A minimal build using only the networking + gossip + shred tiles would:
- Join gossip and advertise a TVU address
- Receive turbine shreds via the shred tile
- Forward shreds to a configured destination instead of to bank/store
This requires modifying the shred tile to add a UDP forwarder output instead
of (or in addition to) the normal bank handoff. The rest of the tile pipeline
(bank, pack, poh, store) is simply not started.
**Estimated effort:** Moderate. Firedancer's tile architecture is designed for
this kind of composition. The main work is adding a forwarder sink to the shred
tile and testing gossip participation without the full validator stack.
**Source:** https://github.com/firedancer-io/firedancer
### Option B: Agave Non-Voting Minimal
Run `agave-validator --no-voting` with `--limit-ledger-size 0` and minimal
config. Agave still requires a snapshot to start and runs the full process, but
with no voting and minimal ledger it would be lighter than a full node.
**Downside:** Agave is monolithic — you can't easily disable replay/accounts.
It still loads a snapshot, builds the accounts index, and runs replay. This
defeats the purpose of a lightweight collector.
### Option C: Custom Gossip + TVU Receiver
Write a minimal Rust binary using agave's `solana-gossip` and `solana-streamer`
crates to:
1. Bootstrap into gossip via entrypoints
2. Advertise ContactInfo with TVU socket
3. Receive shred packets on TVU
4. Forward them via UDP
**Estimated effort:** Significant. Gossip protocol participation is complex
(CRDS protocol, pull/push protocol, protocol versioning). Using the agave
crates directly is possible but poorly documented for standalone use.
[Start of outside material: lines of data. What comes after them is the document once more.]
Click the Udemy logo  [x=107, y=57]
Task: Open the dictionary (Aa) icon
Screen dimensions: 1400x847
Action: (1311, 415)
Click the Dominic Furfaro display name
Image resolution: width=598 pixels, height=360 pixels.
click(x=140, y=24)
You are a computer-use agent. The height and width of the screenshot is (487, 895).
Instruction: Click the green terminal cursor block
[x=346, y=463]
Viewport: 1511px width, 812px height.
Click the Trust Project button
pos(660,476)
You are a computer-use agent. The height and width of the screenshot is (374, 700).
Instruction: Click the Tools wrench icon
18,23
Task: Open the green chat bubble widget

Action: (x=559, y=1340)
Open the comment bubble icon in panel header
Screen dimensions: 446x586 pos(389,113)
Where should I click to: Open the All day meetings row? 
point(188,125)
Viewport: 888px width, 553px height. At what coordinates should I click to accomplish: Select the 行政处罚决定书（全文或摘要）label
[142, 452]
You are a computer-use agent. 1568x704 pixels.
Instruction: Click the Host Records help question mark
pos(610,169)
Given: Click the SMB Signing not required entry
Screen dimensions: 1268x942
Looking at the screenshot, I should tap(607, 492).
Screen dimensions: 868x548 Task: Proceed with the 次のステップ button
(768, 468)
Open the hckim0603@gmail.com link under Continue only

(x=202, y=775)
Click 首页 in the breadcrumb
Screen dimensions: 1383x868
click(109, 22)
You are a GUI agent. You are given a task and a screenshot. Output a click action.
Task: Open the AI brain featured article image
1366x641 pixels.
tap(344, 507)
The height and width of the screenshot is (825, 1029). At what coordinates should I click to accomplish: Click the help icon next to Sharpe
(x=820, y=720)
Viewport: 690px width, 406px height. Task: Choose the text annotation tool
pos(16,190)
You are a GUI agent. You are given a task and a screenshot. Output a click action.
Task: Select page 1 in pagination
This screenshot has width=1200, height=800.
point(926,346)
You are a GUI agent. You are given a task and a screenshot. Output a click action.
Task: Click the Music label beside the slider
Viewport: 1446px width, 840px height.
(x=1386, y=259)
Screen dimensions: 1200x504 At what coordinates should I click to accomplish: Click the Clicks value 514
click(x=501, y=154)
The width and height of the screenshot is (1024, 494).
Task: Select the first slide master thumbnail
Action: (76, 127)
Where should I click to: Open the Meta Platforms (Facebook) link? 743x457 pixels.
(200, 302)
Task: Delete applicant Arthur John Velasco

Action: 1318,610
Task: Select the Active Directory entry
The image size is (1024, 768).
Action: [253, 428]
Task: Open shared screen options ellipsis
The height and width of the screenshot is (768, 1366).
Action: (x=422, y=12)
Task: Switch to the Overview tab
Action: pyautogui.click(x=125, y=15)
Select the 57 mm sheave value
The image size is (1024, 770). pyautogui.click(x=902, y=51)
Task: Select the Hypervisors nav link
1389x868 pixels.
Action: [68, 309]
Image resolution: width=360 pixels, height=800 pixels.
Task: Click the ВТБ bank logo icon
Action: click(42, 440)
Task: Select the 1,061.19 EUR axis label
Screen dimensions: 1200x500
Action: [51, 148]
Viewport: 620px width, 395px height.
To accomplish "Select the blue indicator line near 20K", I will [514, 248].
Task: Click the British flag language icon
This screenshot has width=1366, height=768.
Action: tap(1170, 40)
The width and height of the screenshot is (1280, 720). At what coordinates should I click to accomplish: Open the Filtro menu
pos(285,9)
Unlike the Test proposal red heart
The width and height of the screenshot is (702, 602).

### Option D: Run Collectors on Biscayne
Run the collector processes on biscayne itself, each advertising a TVU address
at a remote site. The switches at each site forward inbound TVU traffic to
biscayne via the DZ backbone using traffic-policy redirects (same pattern as
`ashburn-validator-relay.md`).
**Advantage:** No compute needed at remote sites. Just switch config + loopback
IPs. All collector processes run in Miami.
**Risk:** Gossip advertises IP + port. If the collector runs on biscayne but
advertises an Ashburn IP, gossip protocol interactions (pull requests, pings)
arrive at the Ashburn IP and must be forwarded back to biscayne. This adds
~58ms RTT to gossip protocol messages, which may cause timeouts or peer
quality degradation. Needs testing.
## Recommendation
Option A (Firedancer minimal build) is the correct long-term approach. It
produces a single binary that does exactly one thing: collect shreds from a
unique turbine tree position and forward them. It runs on minimal hardware
(a small VM or container at each site, or on biscayne with remote TVU
addresses).
Option D (collectors on biscayne with switch forwarding) is the fastest to
test since it needs no new software — just switch config and multiple
agave-validator instances with `--no-voting`. The question is whether agave
can start without a snapshot if we only care about gossip + TVU.
## Deployment Topology
```
biscayne (186.233.184.235)
├── agave-validator (main, identity C, TVU 186.233.184.235:9000)
├── collector-ash (identity A, TVU 137.239.194.65:9000)
│ └── shreds forwarded via was-sw01 traffic-policy
├── collector-dfw (identity B, TVU <dfw-ip>:9000)
│ └── shreds forwarded via dfw-sw01 traffic-policy
└── blockstore receives union of ABC shreds
was-sw01 (Ashburn)
└── Loopback: 137.239.194.65
└── traffic-policy: UDP dst 137.239.194.65:9000 → nexthop mia-sw01
dfw-sw01 (Dallas)
└── Loopback: <assigned IP>
└── traffic-policy: UDP dst <assigned IP>:9000 → nexthop mia-sw01
```
## Open Questions
1. Can agave-validator start in gossip-only mode without a snapshot?
2. Does Firedancer's shred tile work standalone without bank/replay?
3. What is the gossip protocol timeout for remote TVU addresses (Option D)?
4. How does the turbine tree handle multiple identities from the same IP
(if running all collectors on biscayne)?
5. Do we need stake on collector identities to be placed in the turbine tree,
or do unstaked nodes still participate?
6. What IP block is available on dfw-sw01 for a collector loopback?